__Dataset entries__:
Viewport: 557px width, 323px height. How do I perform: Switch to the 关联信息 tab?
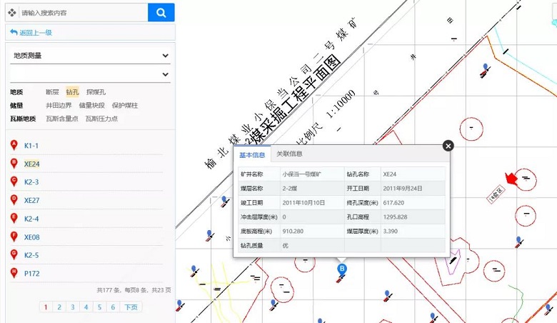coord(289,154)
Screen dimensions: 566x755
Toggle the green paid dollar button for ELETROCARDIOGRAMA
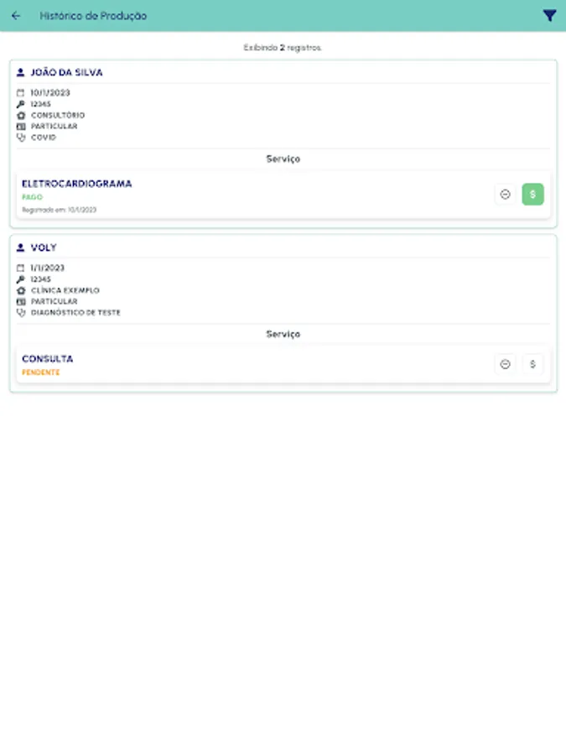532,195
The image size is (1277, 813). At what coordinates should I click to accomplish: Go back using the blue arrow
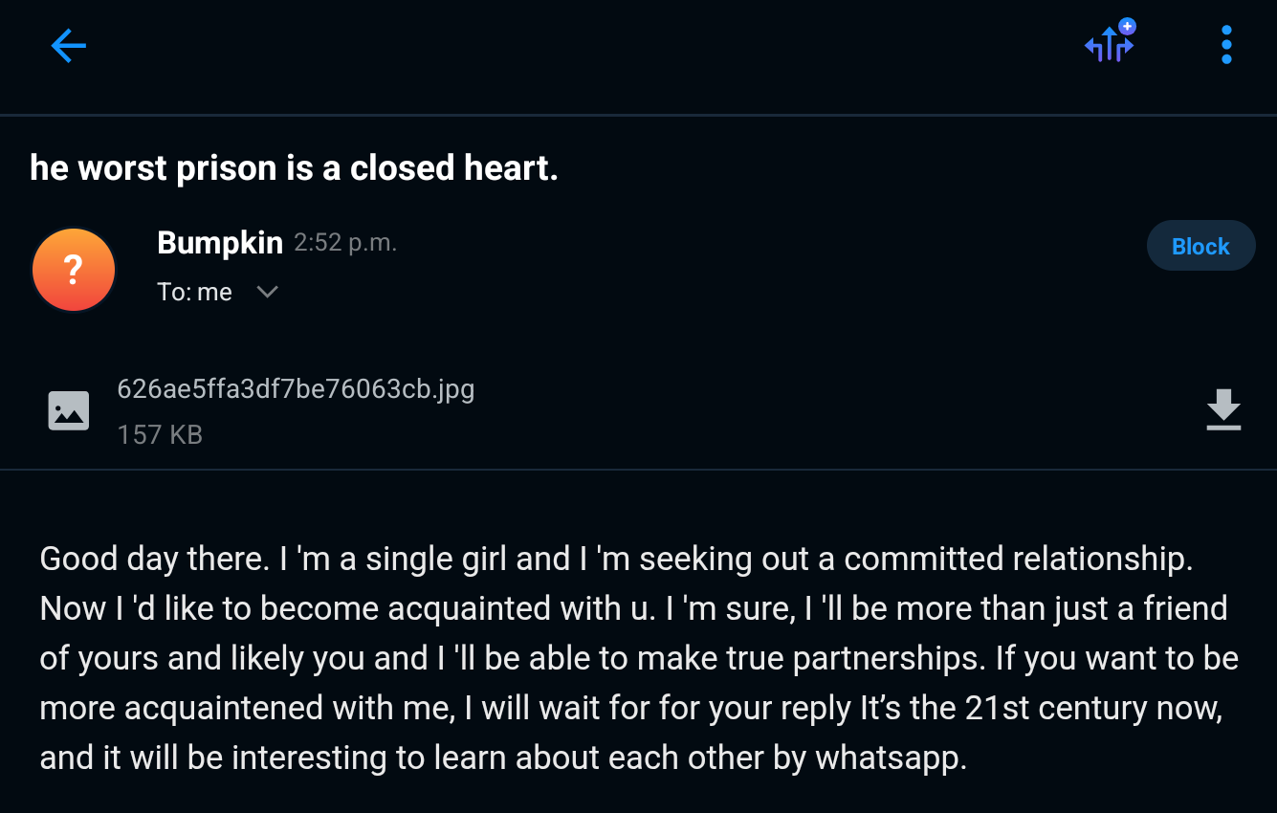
---
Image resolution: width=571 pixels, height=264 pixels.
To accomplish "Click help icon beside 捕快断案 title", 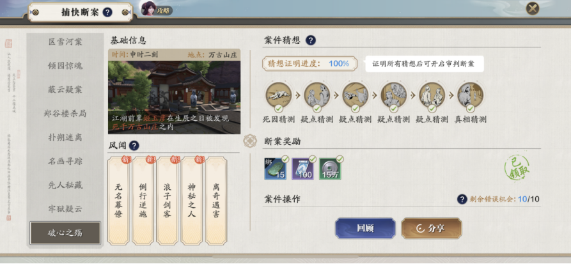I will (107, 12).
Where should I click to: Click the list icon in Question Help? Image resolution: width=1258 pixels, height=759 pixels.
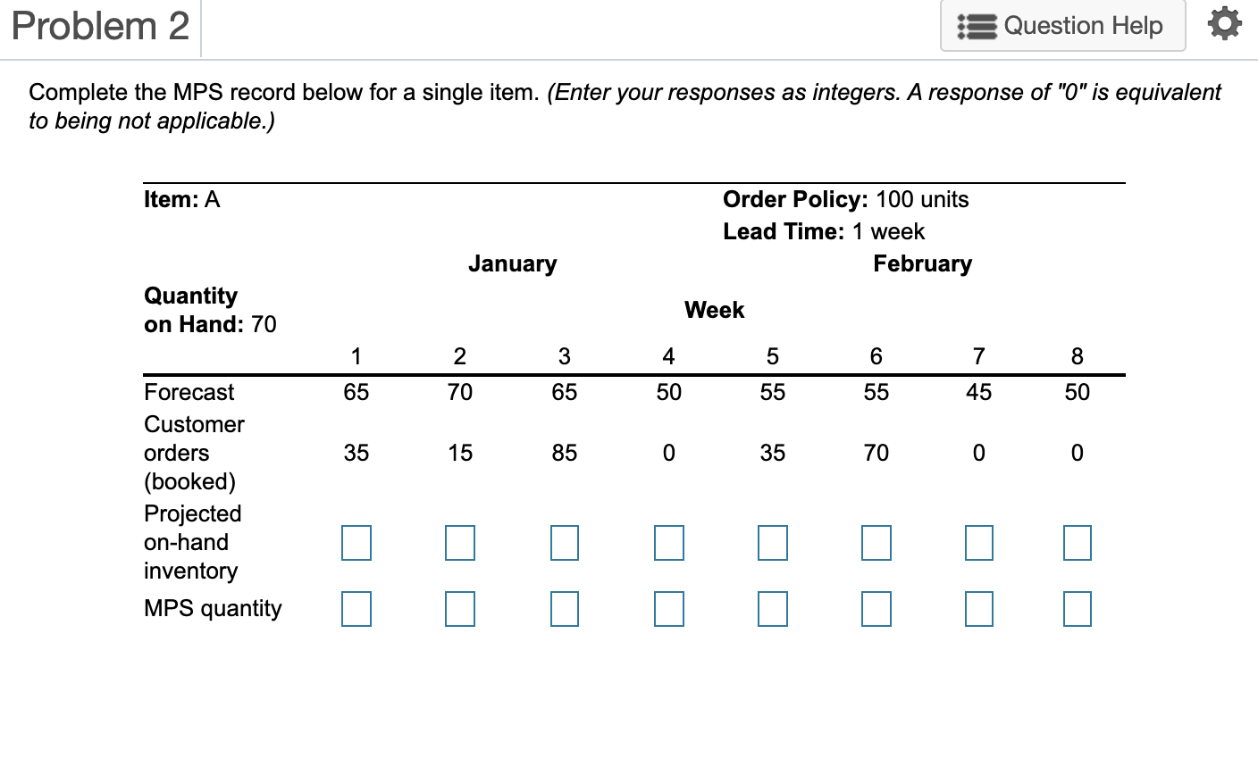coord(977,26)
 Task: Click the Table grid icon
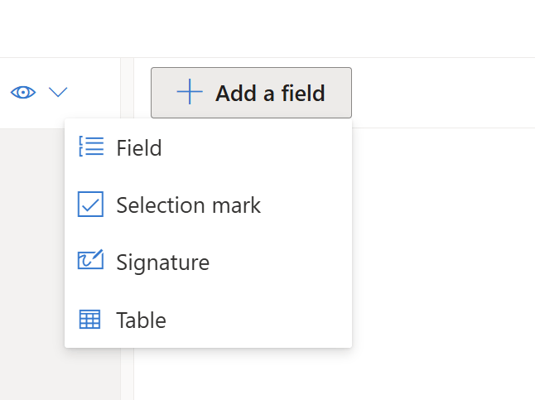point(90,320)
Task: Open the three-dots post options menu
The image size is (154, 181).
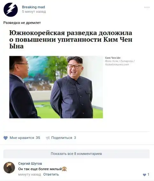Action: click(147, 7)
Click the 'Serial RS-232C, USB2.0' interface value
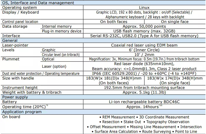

__Activity__:
Print exactly the lines above that run from the one with "The image size is (154, 181)." down to the one with "Click the 'Serial", and omit the pictures.

__Response to this task__:
The image size is (154, 181).
Action: click(147, 7)
Click the 'Serial RS-232C, USB2.0' interface value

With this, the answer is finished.